Zunächst einmal deutet nichts wirklich darauf hin, dass ein Machtwechsel in den USA an der US-Afghanistan Politik irgend etwas ändern wird. Es sei denn du hättest da Informationen oder Hinweise, die über das hinaus gehen, was seit Monaten veröffentlicht wird. Veröffentlicht wird, dass weder Obama noch McCain irgend eine Alternative hinsichtlich des aktuellen US-Kurses aufzeigen. Im Gegenteil. Beide Politiker sehen zwar Abzugspläne für den Irak vor, nicht aber für Afghanistan. Hier soll es zu Truppenverstärkungen kommen. Es wird in US-Militärkreisen bereits offen eine Ausweitung des Krieges auf Pakistan erörtert, und zwar für das Frühjahr 2009. Die US-Wahlen sind dann gelaufen. Es wäre schon eine ziemliche Anmaßung, würden solche Planspiele ganz unabhängig vom künftigen Präsidenten erörtert. Tatsächlich hat es ja vor wenigen Tagen den ersten Übergriff auf pakistanisches Gebiet gegeben, ohne Pakistan überhaupt zu informieren. Heute wurde bekannt, dass dies bereits der zweite Übergriff war (N-TV). Die Wahrheit wird uns in Bröckchen serviert. Die Bundesregierung und das Parlament sollte via BND besser informiert sein, oder aber der Dienst taugt, scheints, eh nicht all zu viel. Kritiker meinen, den könne man getrost abschaffen.
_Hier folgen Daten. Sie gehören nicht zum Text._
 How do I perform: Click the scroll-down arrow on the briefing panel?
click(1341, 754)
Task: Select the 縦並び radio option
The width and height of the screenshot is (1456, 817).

Die Süddeutsche erhärtet meine These, dass man dabei ist, sich auf eine Strategie zu einigen, und zwar die falsche OEF Strategie.
Sie berichtet am 6.9., dass die USA die Trennung von Kriegs- und Miltitäreinsatz aufheben und bis 2011 weitere 20.000 Mann Militär einsetzen möchten. McKiernan solle in etwa einem Monat neben den ISAF/Nato Truppen auch das Kommando für die US Truppe übernehmen.
Die Frage liegt auf der Hand: Hast du irgendwelche Hinweise, die dich darin beflügeln, der These öffentlich Ausdruck zu verleihen, die künftige US-Regierung wäre hinsichtlich eines von uns geforderten Strategiewechsels aufgeschlossener?
Kritisch an deiner These scheint mir auch zu sein, dass insbesondere die Bundesregierung keinerlei Anzeichen für einen Strategiewechsel erkennen lässt. Sie liegt damit noch hinter den holländischen Freunden, die bereits einen Disengagement-Plan diskutieren. Hast du irgendwelche Hinweise darauf, dass ISAF und die Bundesregierung ernsthaft an einem Strategiewechsel arbeiten?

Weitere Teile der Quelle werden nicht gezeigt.